Legal challenges to the controversial IR35 public sector reforms seem likely, according to a survey released by Freelancer and Contractor Services Association.

The survey queried intermediaries who support about 33,500 workers in public sector roles about the level of IR35 compliance testing undertaken for their workers. Fifty percent of responses reported that no IR35 status tests had been carried out on workers sourced via agencies, with them all being simply deemed inside (42%) or outside (8%) IR35.

Of the half respondents who did experience a compliance test, 26% suggested that a role-based approach, rather than an individual assessment, had been conducted. The remaining 24% reported that individual assessments had been carried out, but these were seldom exclusively tested via the government’s Check Employment Status for Tax tool.

Commenting on the low instance of reliance upon the CEST tool, Julia Kermode, chief executive of FCSA stated that when HMRC issued its CEST tool just weeks before the change, it was already too late. “Public sector employers had already begun conducting assessments in order to hire new workers and to re-assess existing contracts months before the IR35 reforms came into effect,” Kermode said. “As such, they became reliant on other commercially available assessment tools.”

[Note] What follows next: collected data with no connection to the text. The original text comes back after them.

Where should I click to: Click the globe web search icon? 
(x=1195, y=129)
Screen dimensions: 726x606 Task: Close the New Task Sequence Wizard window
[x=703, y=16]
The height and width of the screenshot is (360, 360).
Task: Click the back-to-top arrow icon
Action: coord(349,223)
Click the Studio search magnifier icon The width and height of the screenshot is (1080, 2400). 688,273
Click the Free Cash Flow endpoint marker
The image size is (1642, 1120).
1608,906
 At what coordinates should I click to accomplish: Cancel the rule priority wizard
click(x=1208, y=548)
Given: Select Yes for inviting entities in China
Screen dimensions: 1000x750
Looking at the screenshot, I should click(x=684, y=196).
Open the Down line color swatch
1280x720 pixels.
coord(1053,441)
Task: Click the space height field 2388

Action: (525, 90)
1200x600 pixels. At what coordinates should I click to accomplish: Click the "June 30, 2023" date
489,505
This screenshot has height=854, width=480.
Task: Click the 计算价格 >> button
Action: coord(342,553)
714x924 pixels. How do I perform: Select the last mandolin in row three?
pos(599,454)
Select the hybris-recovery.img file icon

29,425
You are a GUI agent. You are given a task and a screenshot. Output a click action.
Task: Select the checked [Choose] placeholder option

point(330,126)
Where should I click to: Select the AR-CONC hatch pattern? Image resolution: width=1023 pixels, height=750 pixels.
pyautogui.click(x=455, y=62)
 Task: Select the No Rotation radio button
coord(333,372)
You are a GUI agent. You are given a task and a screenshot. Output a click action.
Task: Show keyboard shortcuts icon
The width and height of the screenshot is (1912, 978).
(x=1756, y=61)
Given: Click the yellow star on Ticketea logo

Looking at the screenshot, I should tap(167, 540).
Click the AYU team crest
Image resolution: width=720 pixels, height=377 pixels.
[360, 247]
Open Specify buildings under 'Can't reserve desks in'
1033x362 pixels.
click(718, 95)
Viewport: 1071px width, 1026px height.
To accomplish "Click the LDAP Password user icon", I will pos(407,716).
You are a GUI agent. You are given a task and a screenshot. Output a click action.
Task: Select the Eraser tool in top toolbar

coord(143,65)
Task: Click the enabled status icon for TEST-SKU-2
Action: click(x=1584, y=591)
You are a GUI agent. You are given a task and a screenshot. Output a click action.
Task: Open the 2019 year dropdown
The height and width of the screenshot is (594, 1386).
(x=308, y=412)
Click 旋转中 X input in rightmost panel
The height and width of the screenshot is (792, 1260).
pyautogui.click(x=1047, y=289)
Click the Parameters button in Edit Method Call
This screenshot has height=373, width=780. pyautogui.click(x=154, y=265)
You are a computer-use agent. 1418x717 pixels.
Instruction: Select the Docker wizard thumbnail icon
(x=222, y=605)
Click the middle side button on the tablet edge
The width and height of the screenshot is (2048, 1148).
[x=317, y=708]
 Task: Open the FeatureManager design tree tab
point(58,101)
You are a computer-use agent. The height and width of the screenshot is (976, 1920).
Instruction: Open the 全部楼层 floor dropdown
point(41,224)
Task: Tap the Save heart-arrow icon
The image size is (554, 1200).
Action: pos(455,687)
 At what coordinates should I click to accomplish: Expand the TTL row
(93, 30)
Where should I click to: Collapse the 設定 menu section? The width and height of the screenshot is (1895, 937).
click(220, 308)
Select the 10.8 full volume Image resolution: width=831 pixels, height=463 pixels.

More than one-third of respondents, 36%, believe that legal challenges will now transpire as a direct consequence of role-based decisions being made and 34% of respondents are expecting challenges to workers’ deemed employment status. The survey suggests such challenges may come from the medical, engineering and IT sectors.

“Given all the issues implementing the changes in the public sector, it would be very damaging to the economy if the government was to rush to extend the IR35 reforms into the private sector,” Kermode said. “The chancellor has already promised that the government ‘will carefully consult, drawing on the experience of the public sector reforms’, and we will be putting pressure on policymakers to ensure that Mr Hammond’s promise is fulfilled.”